2021, Luppi, Andrea I., Golkowski, Daniel, Ranft, Andreas, Ilg, Rüdiger, Jordan, Denis, Menon, David K., Stamatakis, Emmanuel A.

The dynamic interplay of integration and segregation in the brain is at the core of leading theoretical accounts of consciousness. The human brain dynamically alternates between a sub‐state where integration predominates, and a predominantly segregated sub‐state, with different roles in supporting cognition and behaviour. Here, we combine graph theory and dynamic functional connectivity to compare resting‐state functional MRI data from healthy volunteers before, during, and after loss of responsiveness induced with different concentrations of the inhalational anaesthetic, sevoflurane. We show that dynamic states characterised by high brain integration are especially vulnerable to general anaesthesia, exhibiting attenuated complexity and diminished small‐world character. Crucially, these effects are reversed upon recovery, demonstrating their association with consciousness.
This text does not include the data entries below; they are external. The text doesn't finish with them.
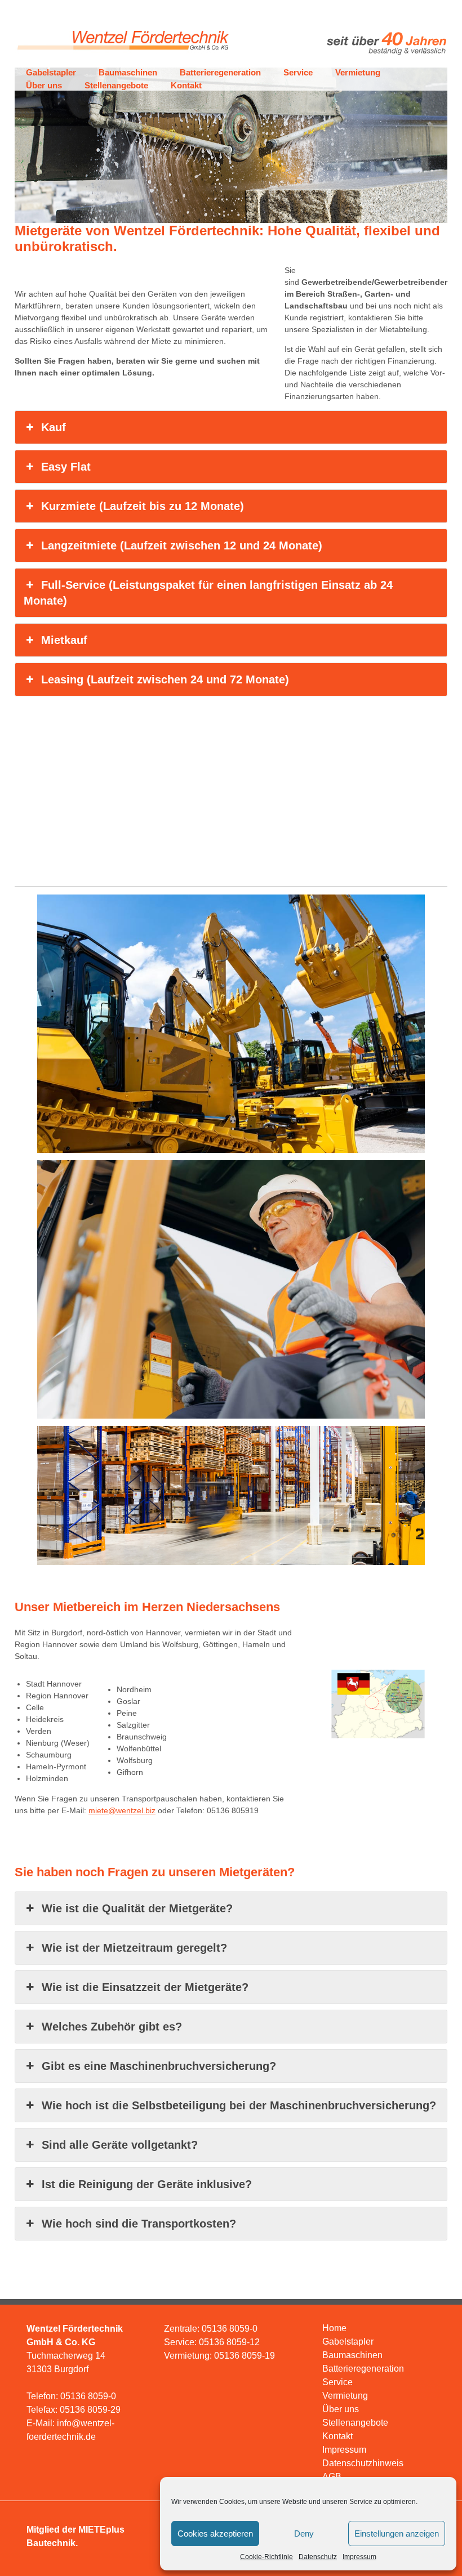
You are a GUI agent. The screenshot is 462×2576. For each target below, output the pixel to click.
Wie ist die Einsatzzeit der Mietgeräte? (145, 1987)
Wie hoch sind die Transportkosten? (139, 2223)
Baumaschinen (128, 72)
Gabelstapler (51, 72)
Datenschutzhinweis (362, 2463)
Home (334, 2328)
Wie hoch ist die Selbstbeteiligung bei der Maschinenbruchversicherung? (239, 2105)
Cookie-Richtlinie (266, 2557)
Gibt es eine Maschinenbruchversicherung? (159, 2066)
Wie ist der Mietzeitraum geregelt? (134, 1948)
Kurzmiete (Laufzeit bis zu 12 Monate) (142, 506)
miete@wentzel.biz (122, 1810)
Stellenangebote (116, 85)
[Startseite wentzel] (122, 54)
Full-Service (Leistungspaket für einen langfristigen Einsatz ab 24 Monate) (208, 593)
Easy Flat (66, 466)
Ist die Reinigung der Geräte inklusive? (147, 2184)
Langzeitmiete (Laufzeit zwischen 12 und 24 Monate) (181, 545)
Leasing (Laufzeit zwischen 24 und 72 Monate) (165, 679)
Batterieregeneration (220, 72)
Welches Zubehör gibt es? (112, 2026)
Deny (304, 2533)
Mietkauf (64, 640)
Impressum (359, 2557)
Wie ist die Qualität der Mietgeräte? (137, 1908)
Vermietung (357, 72)
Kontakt (186, 85)
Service (298, 72)
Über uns (44, 85)
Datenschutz (318, 2557)
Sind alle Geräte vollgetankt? (120, 2145)
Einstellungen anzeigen (396, 2533)
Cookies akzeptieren (215, 2533)
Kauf (53, 427)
Higher doses of sevoflurane (3% vol and burst‐suppression) also compromise the temporal balance of integration and segregation in the human brain. Additionally, we demonstrate that reduced anticorrelations between the brain's default mode and executive control networks dynamically reconfigure depending on the brain's state of integration or segregation. Taken together, our results demonstrate that the integrated sub‐state of brain connectivity is especially vulnerable to anaesthesia, in terms of both its complexity and information capacity, whose breakdown represents a generalisable biomarker of loss of consciousness and its recovery.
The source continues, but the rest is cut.